How to Lose Fat While Minimizing Muscle Loss
Although losing weight is an admirable goal if you want to become fit and healthy, you need to be careful not to lose muscle as well. Losing weight safely while maintaining muscle mass is key, especially if you want to improve your fitness level. So how can you drop the pounds without losing muscle? Check out these suggestions.
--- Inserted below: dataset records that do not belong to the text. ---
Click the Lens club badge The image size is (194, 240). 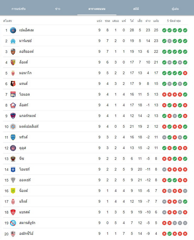[13, 62]
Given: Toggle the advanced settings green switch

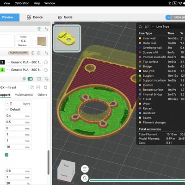Looking at the screenshot, I should [30, 79].
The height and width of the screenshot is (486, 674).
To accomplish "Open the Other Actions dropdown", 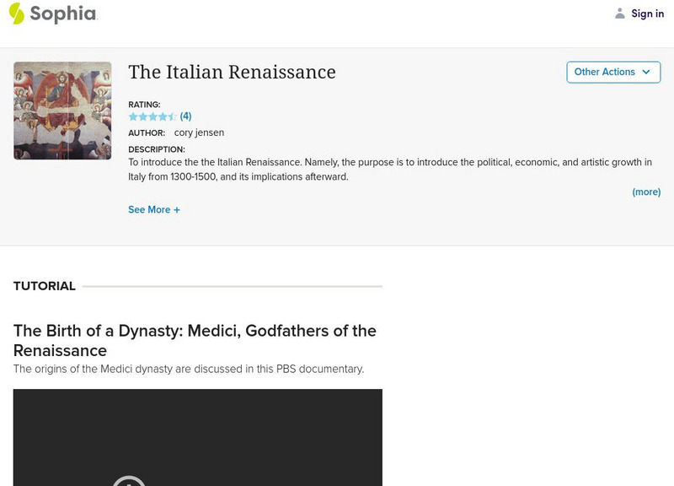I will click(x=612, y=73).
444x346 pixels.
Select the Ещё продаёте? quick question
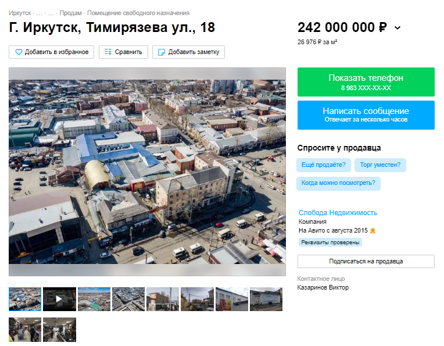[324, 165]
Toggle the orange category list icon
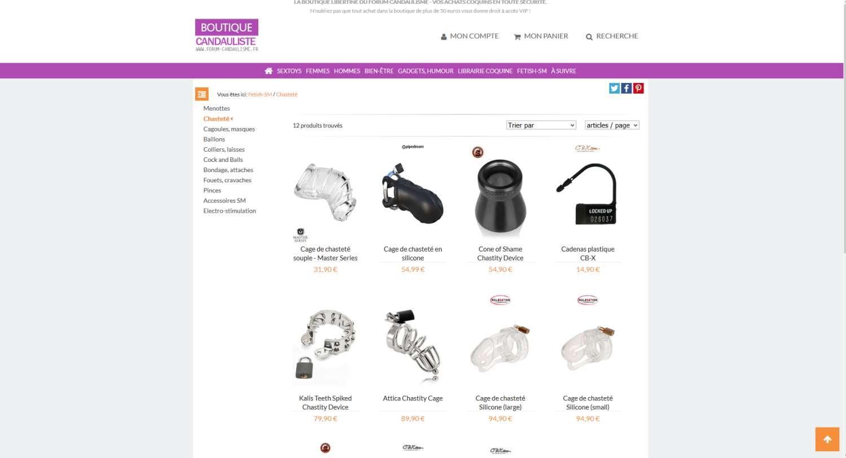 click(x=202, y=94)
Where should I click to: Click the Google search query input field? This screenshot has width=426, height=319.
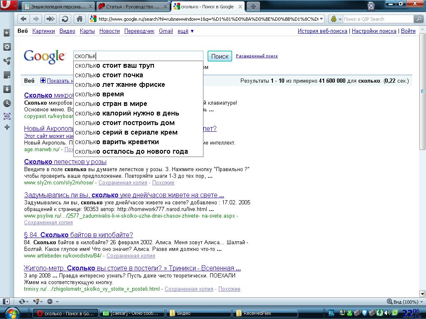point(137,56)
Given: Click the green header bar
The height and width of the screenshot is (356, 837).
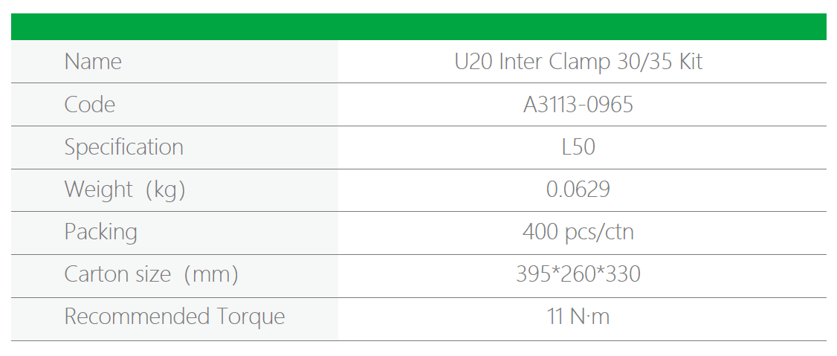Looking at the screenshot, I should point(419,27).
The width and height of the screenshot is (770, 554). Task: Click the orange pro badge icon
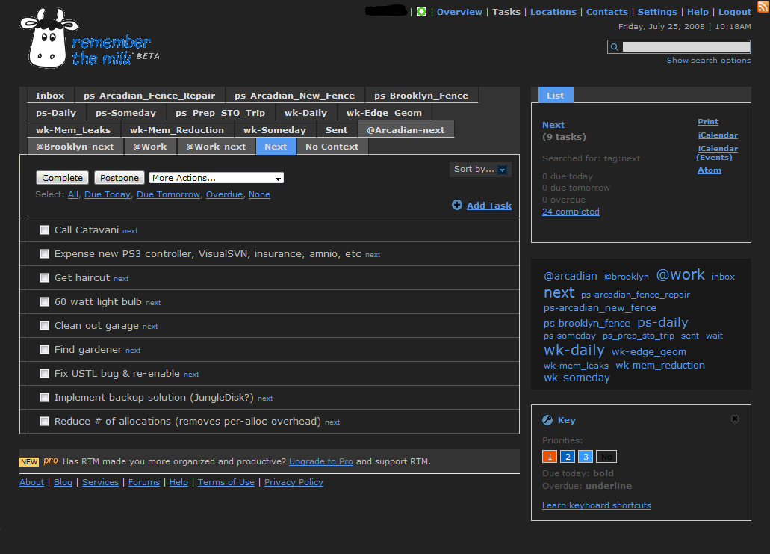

Losing fat is easy…at least on paper. Your goal should be to burn more calories each day than you consume. This can be achieved by eating less, but it increases the likelihood that you’ll lose muscle along with fat. It isn’t possible to target specific parts of your body for fat loss, but you can decrease your overall body fat percentage. Don’t rush things. Making it a goal to lose 10 pounds a week is not only very difficult, but it can also be dangerous. Instead, aim for one or two pounds.
The best way to lose fat while maintaining muscle is through a combination of caloric reduction and working out. Push yourself to increase your fitness, but don’t go overboard. You don’t want to run 10 miles if your body is only capable of 3. Likewise, don’t cut your calories down to a level that leaves you feeling constantly hungry. Strike the right balance.
Gaining and maintaining muscle isn’t achieved when you are actually working out; it happens when your body is recovering. Don’t plan intense workouts everyday. Instead, alternate by having “light” days and “heavy” days of exercise. Also, make sure to get enough sleep.
Although you want to include “good” fats in your diet, including the kinds found in fish, nuts, and olive oil, you want to limit the amounts of saturated fats and incorporate both protein and fiber into your diet. Much like fat, these keep you feeling full throughout the day but without any of the harmful effects.